On "On Iteration"
This post was originally on an internal group for a class I’m in involving design patterns and architecture. It was slightly updated to suit this blog.
Very few people would accuse C++ of being a well-thought-out language. It has quite a few inconsistencies, weird syntax rules, and some rather strange things that it allows. With that said, I feel that its attempt to be backwards-compatible with C caused one of the ugliest mistakes it has: Iterators.
Everyone here knows the GoF iterator, it basically looks like:
:::cpp
class Iterator<T> {
T peek();
bool hasNext();
void getNext();
}
A slight tweak would be to rename peek to peekNext, but that’s irrelevant.
C++ developers, in an attempt to be backwards-compatible with C, apparently had this rough train of thought: “Well, in C we have pointers, and you can do p++ to advance it, and *p to get it, and you can compare with other pointers. Clearly, this means that we can adapt the existing interface to use it for C++’s iterators!”
Which is nice, in theory, after all it’s “compatible” and C pointers are now magically “iterators”, but fails horribly in practice.
Why is this? As Andrei Alexandrescu states in his rather well-known article, “On Iteration”, which served as the basis for this post, you need two STL iterators to do anything useful - a single iterator has no equivalent to hasNext(). There is no guarantee that the iterators you use will be correctly paired. They also have a hierarchy based around types of iteration, but the semantics between several kinds are too similar.
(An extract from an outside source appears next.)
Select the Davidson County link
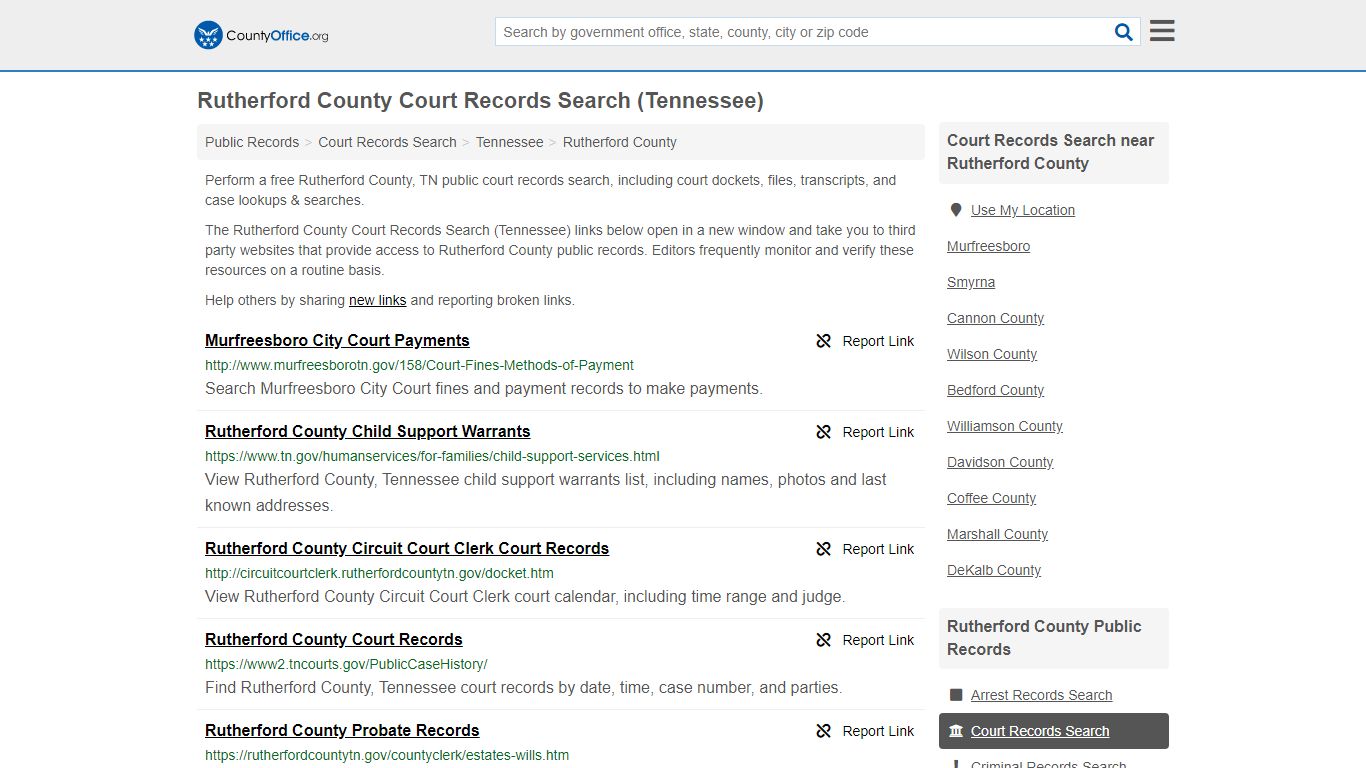click(1000, 462)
These deviations from the original GoF pattern are annoying not just because they’re different from the “by-the-book” implementation, but because they actually cause problems with safety and control
As Alexandrescu proposed, a nicer implementation is to return to the GoF…and then deviate a different way. His section on ranges introduces another concept, one that I find much more convenient and expandable:
:::cpp
interface Iterator<T> {
// "Input" range
bool empty(); // Is there any more information available?
T front(); // Get the "head" element
void popFront(); // Move the "head" to the next element
// "Forward" ranges, closest to GoF, based on Input
Iterator<T> save(); // Return a copy of the iterator with identical current state
// Double-ended ranges, based on Forward
T back(); // Get the "last" element
void popBack(); // Remove the "last" element
// Random access - based on Forward, though "finite" ones are based on Double
T at(int index); // Get a single element
Iterator<T> slice(int start, int end); // Get an iterable collection of items
}
Mouthful, right? Not really, actually. All of the functions are straightforward, and build off of each other.
Take a look at the “Experience with Ranges” and “Higher-Order Ranges” sections of the article to see some real-world applicability of this - from using them extensively, I feel that by sticking closer to the GoF, it resulted in a much more usable system, and gives extra power - it’s difficult to implement something that matches a STL iterator but gives “lazy” support - something like D’s std.range.iota or Python’s range (xrange in Python 2), both of which compute numeric sequences without storing the entire sequence.
Basically, the point I’m trying to get at is that following the pattern, particularly the simple ones, usually helps create much nicer interfaces, but there are times when mixing it up can create something even more convenient.